Increased expression of Proliferation and HER2 group genes were largely responsible for the increased variability in recurrence scores observed between paired samples. The observed variability in younger women could be a factor of menstrual cycling, as previous studies report that tumour proliferation and HER2 gene expression fluctuate during the menstrual cycle, in accordance with concentrations of oestrogen and progesterone. In premenopausal women, the highest proliferative activity of breast epithelium [28] and breast cancer samples [29] is observed during the luteal phase, when circulating concentrations of progesterone peak. Additionally, in vitro and in vivo stimulation with oestrogen and/or progesterone promotes proliferation of breast cancer cells, an effect which can be reversed with anti-estrogenic treatment [30, 31]. The expression of HER2 also fluctuates across the menstrual cycle, with the highest expression during the luteal phase [32]. Likewise, progesterone treatment of breast cancer cell lines increases growth factor receptor signalling and Oncotype DX Recurrence Scores [24]. While it has also been reported that the expression of oestrogen-regulated genes fluctuates across the menstrual cycle [20,21,22,23] and that oestrogen and progesterone affect the invasive properties of premenopausal breast cancers [33,34,35], we did not observe variable expression of Oestrogen or Invasion group genes between paired breast cancer samples collected from younger women.

What to do:
1. Name every gene group that the passage on recurrence score variability mentions.
2. Continue the passage on menstrual cycling and breast cancer gene expression from the point where it stops.

Data provided:
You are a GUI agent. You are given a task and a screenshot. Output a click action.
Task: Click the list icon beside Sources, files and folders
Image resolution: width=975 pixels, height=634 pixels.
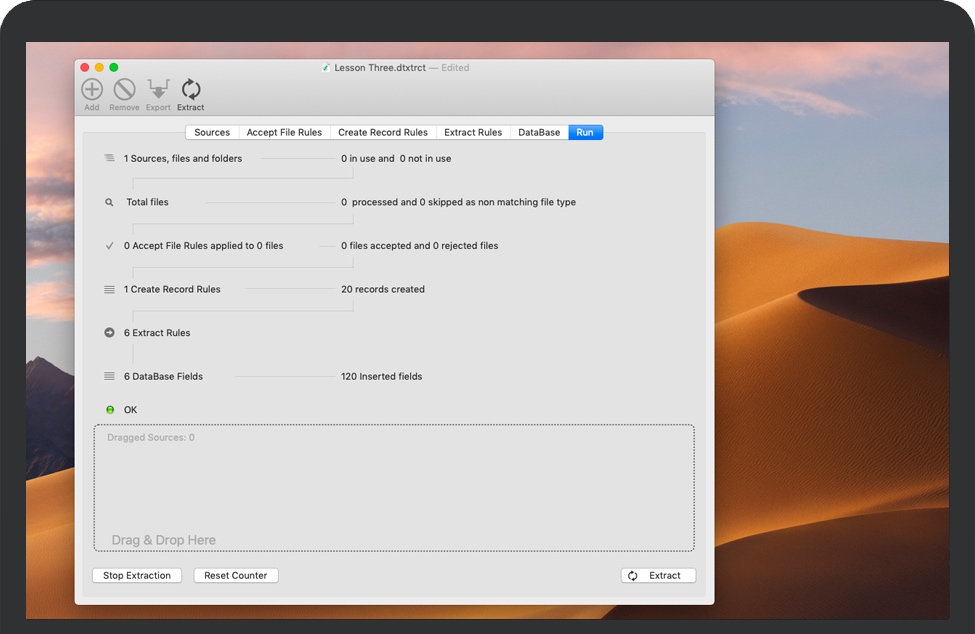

Answers to this exercise:
1. Proliferation, HER2, Oestrogen, Invasion

2.
It is interesting to note that not all young women showed discordance in recurrence scores between paired breast cancer samples. As menstrual histories of women in this study were unknown, it is possible that tissue was collected at times of the cycle when concentrations of oestrogen and progesterone did not differ significantly, or the woman was in a perimenopausal state with anovulatory cycles. As such, the impact of menstrual cycle stage on recurrence score might only be seen when there is a large enough cycle-dependent difference in circulating hormone concentrations to impact gene expression. Furthermore, biological differences between tumours may also explain why discordances in recurrence scores were only observed in a subset of tumours. There is significant heterogeneity within ER-positive breast tumours that may influence responsiveness to ovarian hormones. Paired samples exhibiting large discordances in recurrence scores may be more sensitive to fluctuations in oestrogen and progesterone and more prone to cycle-induced changes. However, the underlying tumour biology that drives this increased susceptibility, and whether it is possible to identify tumours that are more sensitive to fluctuations in oestrogen and progesterone, warrants further investigation.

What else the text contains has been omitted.